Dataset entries
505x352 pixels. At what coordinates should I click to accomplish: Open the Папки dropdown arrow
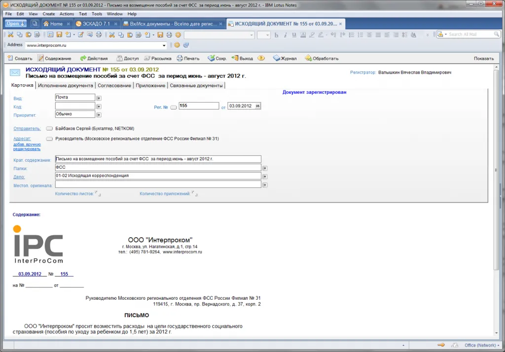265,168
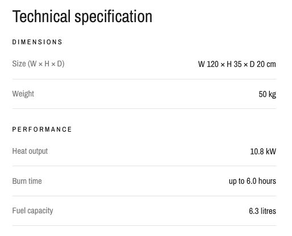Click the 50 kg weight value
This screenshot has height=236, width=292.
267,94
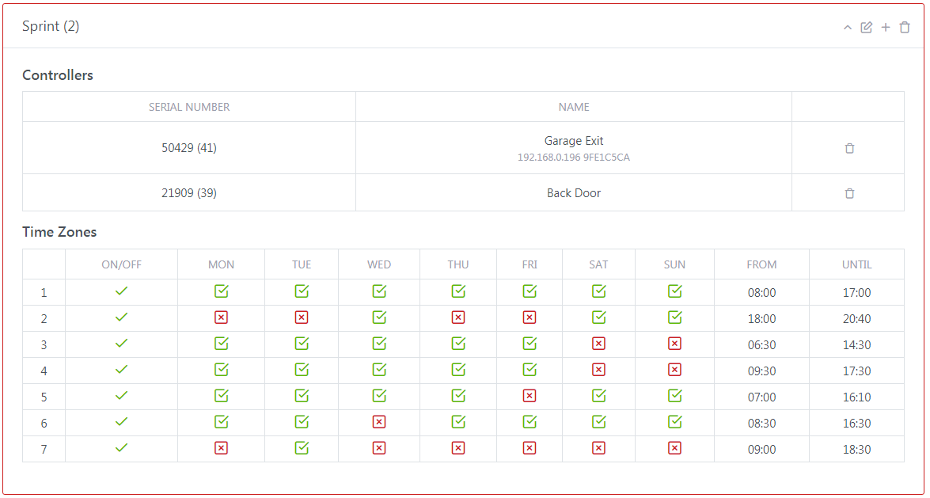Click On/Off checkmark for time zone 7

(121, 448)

...

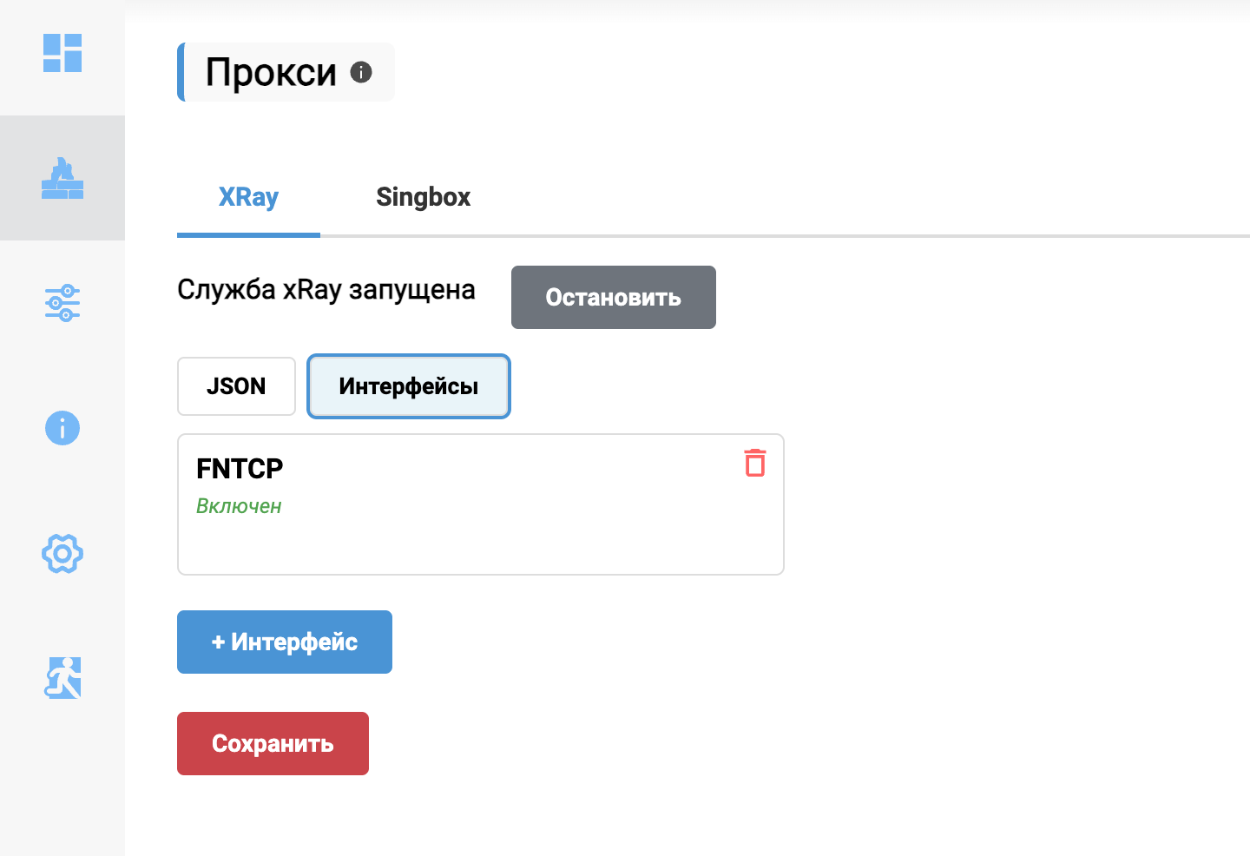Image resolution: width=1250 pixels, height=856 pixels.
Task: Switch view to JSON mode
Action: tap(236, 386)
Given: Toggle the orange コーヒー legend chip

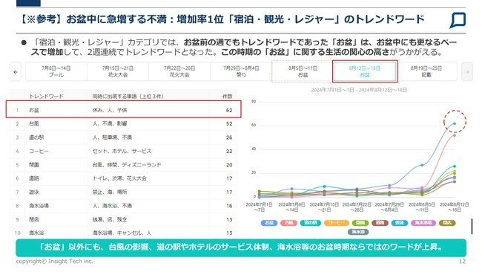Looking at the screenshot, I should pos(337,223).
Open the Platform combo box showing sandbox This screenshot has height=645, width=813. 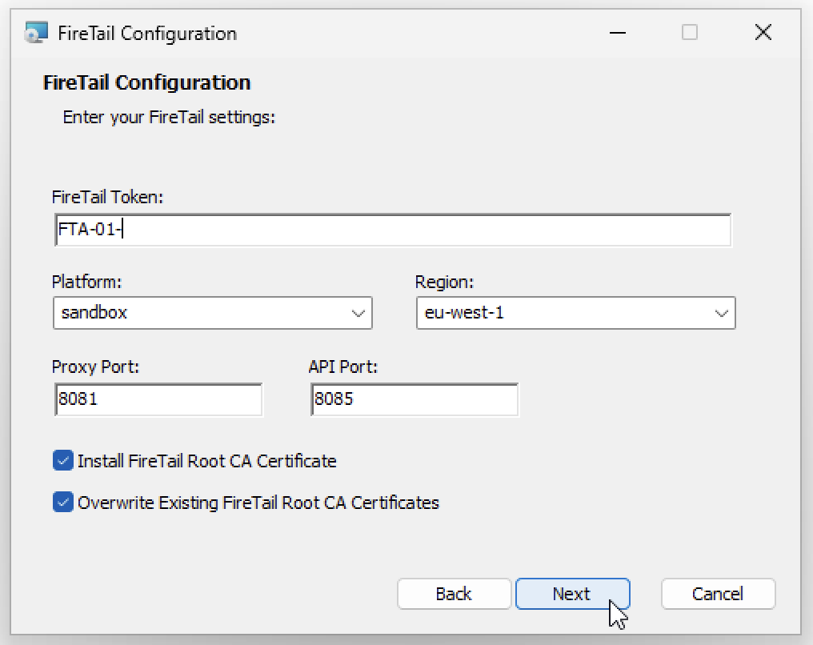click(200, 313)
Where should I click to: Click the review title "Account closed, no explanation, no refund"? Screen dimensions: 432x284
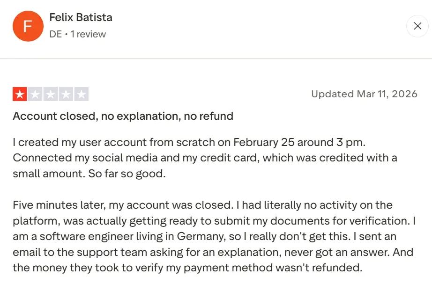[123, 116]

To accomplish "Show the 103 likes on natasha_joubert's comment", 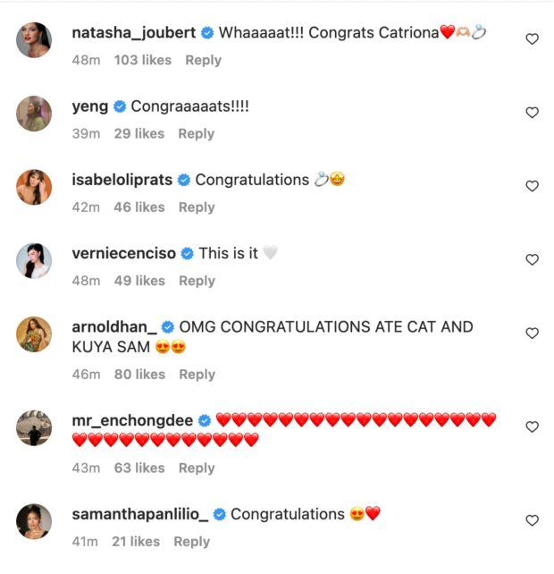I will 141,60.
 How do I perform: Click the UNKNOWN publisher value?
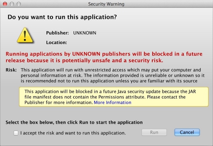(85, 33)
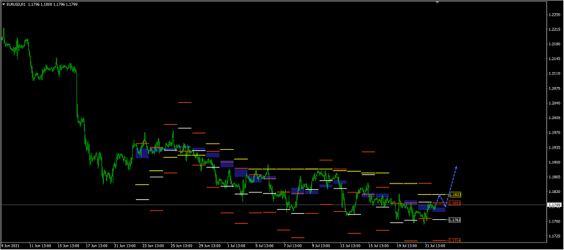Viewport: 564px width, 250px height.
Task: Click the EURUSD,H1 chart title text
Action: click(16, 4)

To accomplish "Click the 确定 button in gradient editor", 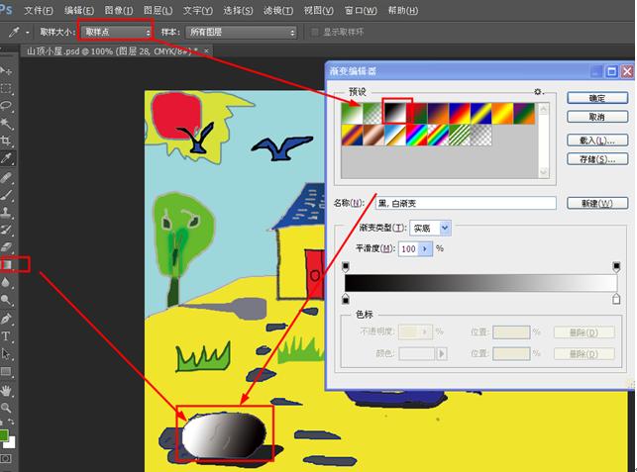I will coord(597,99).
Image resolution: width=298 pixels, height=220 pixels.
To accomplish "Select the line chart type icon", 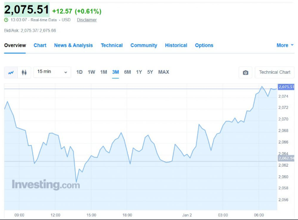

> **What you will do**
Transcribe the lines above exactly, beginning at the one with "Image resolution: width=298" and ending at the one with "the line chart". Include both; exclude the pictures.

> **Exercise result**
Image resolution: width=298 pixels, height=220 pixels.
To accomplish "Select the line chart type icon", 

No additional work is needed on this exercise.